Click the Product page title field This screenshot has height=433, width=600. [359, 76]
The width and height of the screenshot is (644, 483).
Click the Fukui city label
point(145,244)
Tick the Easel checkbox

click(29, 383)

____________

§ Task objective
Check every line above for the string "screenshot" and copy those that have it.

§ Exercise solution
Click the Product page title field This screenshot has height=433, width=600. [359, 76]
The width and height of the screenshot is (644, 483).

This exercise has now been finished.